Content starts

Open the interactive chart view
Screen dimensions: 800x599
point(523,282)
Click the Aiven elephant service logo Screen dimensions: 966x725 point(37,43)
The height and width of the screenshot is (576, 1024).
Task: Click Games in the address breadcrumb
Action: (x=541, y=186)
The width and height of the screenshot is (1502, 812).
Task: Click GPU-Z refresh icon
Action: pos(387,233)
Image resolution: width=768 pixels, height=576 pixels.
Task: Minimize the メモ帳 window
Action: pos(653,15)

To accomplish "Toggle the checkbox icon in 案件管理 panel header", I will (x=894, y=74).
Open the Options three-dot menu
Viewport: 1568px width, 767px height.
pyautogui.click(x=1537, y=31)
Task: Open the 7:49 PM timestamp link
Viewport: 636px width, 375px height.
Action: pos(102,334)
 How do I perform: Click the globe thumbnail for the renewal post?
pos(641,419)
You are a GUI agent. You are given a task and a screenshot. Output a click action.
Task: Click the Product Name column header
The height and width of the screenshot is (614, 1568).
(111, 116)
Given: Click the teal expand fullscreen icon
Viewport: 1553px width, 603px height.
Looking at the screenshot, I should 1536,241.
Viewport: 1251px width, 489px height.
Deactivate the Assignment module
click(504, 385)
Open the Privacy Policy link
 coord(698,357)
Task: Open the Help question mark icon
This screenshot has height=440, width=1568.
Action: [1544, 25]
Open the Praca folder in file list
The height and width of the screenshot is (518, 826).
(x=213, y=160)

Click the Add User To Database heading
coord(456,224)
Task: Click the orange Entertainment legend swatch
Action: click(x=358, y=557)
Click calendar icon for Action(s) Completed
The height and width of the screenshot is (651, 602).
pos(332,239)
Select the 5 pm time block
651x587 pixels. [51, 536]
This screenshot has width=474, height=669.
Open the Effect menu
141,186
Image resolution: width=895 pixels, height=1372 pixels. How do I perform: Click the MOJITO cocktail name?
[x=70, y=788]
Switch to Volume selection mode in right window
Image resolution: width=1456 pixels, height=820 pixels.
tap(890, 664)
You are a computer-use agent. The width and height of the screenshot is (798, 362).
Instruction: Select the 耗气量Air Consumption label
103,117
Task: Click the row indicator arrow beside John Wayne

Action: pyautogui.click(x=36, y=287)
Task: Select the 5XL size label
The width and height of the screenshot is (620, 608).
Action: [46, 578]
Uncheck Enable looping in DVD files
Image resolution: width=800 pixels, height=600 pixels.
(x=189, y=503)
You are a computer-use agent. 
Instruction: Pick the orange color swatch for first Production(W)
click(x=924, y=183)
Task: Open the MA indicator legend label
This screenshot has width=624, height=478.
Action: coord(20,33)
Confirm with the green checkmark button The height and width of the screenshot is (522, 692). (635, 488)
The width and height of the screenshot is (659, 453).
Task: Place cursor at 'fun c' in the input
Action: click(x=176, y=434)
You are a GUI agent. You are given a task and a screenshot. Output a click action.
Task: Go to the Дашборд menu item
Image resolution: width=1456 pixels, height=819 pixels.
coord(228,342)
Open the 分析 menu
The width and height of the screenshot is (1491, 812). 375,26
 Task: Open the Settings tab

Content ends

INSTRUCTIONS FOR THE TASK –
Would you show every line in the data above that contains the string "computer"?

SOLUTION TO THIS EXERCISE –
You are a computer-use agent. The width and height of the screenshot is (798, 362).
You are a computer-use agent. 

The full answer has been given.